* **INSTRUCTION 1**:
Answer these questions using the forum thread below, giving each answer on its own line with the matching letter.
(a) What product was -Simon- thinking of for his VW?
(b) What did Nismo Pete thank Mario for putting up?
(c) Which area of the bonnet did Mario say was covered, when he would have preferred the whole bonnet?
* **INSTRUCTION 2**: Repeat the stretch of the records from the line that contains "Where should I click to: Select the" through the line that contains "will pyautogui.click(x=187, y=283).", including both of those lines.
#### PROVIDED PASSAGE ####
Thanks for clearing that up mate and for your kind comments !

Mario


----------



## tonyy (Jul 26, 2008)

Looks very nice..


----------



## prokopas (Apr 29, 2010)

Amazing work Mario.


----------



## Eurogloss (Jan 22, 2008)

tonyy said:


> Looks very nice..


Thanks Tony for you kind comments !

Mario


----------



## Eurogloss (Jan 22, 2008)

prokopas said:


> Amazing work Mario.


Thanks Prokopas !

Mario


----------



## WEDEL.1 (Aug 11, 2009)

I wish I could afford to see you :driver: 

You have the touch to make these great looking Golfs (Golves?) look better. :buffer:

Great stuff!!

Regards
Maris


----------



## Eurogloss (Jan 22, 2008)

WEDEL.1 said:


> I wish I could afford to see you :driver:
> 
> You have the touch to make these great looking Golfs (Golves?) look better. :buffer:
> 
> ...


Thanks Maris !

You know what they say were there is a will there is a way 
I have another one on it's way it's the last of the R32 

Pity VW stop producing this type of fast hatch 

Mario


----------



## mislavto (Jul 3, 2010)

great job and great car


----------



## Eurogloss (Jan 22, 2008)

mislavto said:


> great job and great car


Thanks mate for your kind comments !


----------



## Nismo Pete (Aug 12, 2009)

Great thread and loving your work , thanks for spending the time and effort of putting a video up of how to apply the opti coat. Thinking of trying this and it's good to be able to see a video of it


----------



## -Simon- (Oct 29, 2010)

Great job, I was thinking of Venture Shield for my VW, looks like the finish was still great despite the film, interested in your comments though on this point?

Regards



Simon



:devil:'The Devil's in the details':devil:


----------



## Eurogloss (Jan 22, 2008)

Nismo Pete said:


> Great thread and loving your work , thanks for spending the time and effort of putting a video up of how to apply the opti coat. Thinking of trying this and it's good to be able to see a video of it


Thanks Pete, I am glad you enjoyed my write up !

Mario


----------



## Eurogloss (Jan 22, 2008)

simon town said:


> Great job, I was thinking of Venture Shield for my VW, looks like the finish was still great despite the film, interested in your comments though on this point?
> 
> Regards
> 
> ...


Thanks Simon,

I don't mind the Venture Shield however, I would have preferred to have covered the whole bonnet instead of just the front area . It just didn't look good with just that bit covered IMHO .

Mario


----------



## awallacee30 (May 4, 2011)

Stunning work on a stunning car !

'Nuff said


----------



## Eurogloss (Jan 22, 2008)

Agreed :wave:

Mario


----------
#### DATASET CONTENT ####
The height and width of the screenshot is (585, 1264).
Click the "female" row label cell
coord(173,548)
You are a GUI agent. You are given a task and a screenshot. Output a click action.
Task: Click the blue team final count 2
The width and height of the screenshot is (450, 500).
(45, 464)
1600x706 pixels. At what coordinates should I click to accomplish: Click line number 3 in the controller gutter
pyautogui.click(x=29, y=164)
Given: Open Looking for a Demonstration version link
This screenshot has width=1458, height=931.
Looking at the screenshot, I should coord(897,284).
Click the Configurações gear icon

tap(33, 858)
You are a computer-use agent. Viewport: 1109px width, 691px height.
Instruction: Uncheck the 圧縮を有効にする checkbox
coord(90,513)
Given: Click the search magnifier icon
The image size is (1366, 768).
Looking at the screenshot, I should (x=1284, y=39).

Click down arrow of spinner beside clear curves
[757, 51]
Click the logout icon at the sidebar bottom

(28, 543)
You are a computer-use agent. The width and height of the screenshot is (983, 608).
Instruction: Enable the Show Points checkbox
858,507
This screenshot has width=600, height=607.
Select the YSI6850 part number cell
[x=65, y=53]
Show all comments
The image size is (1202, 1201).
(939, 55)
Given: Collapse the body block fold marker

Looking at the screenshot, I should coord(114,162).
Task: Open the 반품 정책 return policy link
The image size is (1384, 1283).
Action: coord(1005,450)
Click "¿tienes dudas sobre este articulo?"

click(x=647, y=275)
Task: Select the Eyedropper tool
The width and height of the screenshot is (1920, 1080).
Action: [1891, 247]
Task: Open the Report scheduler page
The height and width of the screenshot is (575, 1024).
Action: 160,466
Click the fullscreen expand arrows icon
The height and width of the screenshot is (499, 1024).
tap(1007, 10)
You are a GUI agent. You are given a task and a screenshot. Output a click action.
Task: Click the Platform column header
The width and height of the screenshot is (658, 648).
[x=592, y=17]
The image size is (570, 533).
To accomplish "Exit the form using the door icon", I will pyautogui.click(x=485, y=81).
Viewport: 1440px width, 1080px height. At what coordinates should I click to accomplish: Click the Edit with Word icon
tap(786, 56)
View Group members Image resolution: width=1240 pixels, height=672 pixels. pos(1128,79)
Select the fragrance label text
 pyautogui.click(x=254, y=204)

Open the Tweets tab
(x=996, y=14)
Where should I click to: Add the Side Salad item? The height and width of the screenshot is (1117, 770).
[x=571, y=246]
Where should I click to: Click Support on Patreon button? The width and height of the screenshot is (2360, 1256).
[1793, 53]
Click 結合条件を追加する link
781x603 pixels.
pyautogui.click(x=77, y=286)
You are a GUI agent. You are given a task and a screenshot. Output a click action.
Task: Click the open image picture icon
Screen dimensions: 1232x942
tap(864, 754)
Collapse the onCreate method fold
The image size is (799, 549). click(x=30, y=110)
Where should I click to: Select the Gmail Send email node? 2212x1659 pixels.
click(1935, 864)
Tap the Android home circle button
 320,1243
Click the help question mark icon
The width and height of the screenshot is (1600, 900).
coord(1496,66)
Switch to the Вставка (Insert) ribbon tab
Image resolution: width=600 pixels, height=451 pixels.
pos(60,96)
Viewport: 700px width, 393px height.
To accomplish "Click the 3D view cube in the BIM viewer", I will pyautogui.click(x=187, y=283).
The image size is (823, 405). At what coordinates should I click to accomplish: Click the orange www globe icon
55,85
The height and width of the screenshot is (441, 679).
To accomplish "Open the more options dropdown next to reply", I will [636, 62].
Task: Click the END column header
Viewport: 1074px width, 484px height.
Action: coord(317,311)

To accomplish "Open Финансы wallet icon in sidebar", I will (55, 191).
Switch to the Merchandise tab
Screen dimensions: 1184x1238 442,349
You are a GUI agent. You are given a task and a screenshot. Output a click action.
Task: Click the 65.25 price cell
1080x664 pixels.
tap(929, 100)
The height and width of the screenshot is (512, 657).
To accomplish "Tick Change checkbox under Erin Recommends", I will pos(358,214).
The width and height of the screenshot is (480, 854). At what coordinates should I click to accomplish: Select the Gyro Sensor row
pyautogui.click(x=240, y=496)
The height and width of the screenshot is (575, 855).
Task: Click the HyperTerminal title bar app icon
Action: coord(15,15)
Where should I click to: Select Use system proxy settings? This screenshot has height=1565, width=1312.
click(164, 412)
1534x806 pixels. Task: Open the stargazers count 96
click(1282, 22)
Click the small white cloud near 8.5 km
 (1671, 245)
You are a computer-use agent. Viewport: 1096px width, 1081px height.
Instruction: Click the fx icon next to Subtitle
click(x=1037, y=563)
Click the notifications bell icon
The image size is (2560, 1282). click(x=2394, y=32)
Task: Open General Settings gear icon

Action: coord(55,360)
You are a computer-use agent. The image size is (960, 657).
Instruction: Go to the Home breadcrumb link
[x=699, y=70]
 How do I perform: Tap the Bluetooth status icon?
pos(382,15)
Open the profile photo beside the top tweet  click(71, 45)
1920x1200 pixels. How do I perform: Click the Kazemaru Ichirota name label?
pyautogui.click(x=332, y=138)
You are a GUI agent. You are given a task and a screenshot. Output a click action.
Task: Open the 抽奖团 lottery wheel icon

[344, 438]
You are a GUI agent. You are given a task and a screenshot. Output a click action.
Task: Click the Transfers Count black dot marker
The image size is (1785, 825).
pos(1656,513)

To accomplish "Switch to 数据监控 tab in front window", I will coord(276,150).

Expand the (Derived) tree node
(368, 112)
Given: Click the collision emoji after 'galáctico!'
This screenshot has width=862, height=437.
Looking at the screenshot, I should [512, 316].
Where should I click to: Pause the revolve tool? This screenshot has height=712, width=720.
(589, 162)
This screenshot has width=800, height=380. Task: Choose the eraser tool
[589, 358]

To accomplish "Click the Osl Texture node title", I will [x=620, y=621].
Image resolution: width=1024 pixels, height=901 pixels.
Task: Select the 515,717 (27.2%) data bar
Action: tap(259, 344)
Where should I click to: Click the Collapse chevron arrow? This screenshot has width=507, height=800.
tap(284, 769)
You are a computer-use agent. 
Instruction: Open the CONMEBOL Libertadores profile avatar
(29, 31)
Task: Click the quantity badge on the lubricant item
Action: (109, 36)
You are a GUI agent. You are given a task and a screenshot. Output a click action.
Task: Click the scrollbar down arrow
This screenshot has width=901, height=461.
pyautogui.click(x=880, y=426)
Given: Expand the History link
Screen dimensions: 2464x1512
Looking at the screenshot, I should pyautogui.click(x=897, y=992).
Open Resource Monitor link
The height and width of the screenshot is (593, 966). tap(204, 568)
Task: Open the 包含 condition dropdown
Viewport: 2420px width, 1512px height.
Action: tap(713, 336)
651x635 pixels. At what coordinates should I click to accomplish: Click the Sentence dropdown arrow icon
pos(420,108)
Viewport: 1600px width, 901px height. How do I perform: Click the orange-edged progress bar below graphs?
####
* **COMPLETE RESPONSE 1**:
(a) Venture Shield
(b) A video of how to apply the opti coat
(c) The front area

* **COMPLETE RESPONSE 2**:
Where should I click to: Select the Gmail Send email node? 2212x1659 pixels.
click(1935, 864)
Tap the Android home circle button
 320,1243
Click the help question mark icon
The width and height of the screenshot is (1600, 900).
coord(1496,66)
Switch to the Вставка (Insert) ribbon tab
Image resolution: width=600 pixels, height=451 pixels.
pos(60,96)
Viewport: 700px width, 393px height.
To accomplish "Click the 3D view cube in the BIM viewer", I will pyautogui.click(x=187, y=283).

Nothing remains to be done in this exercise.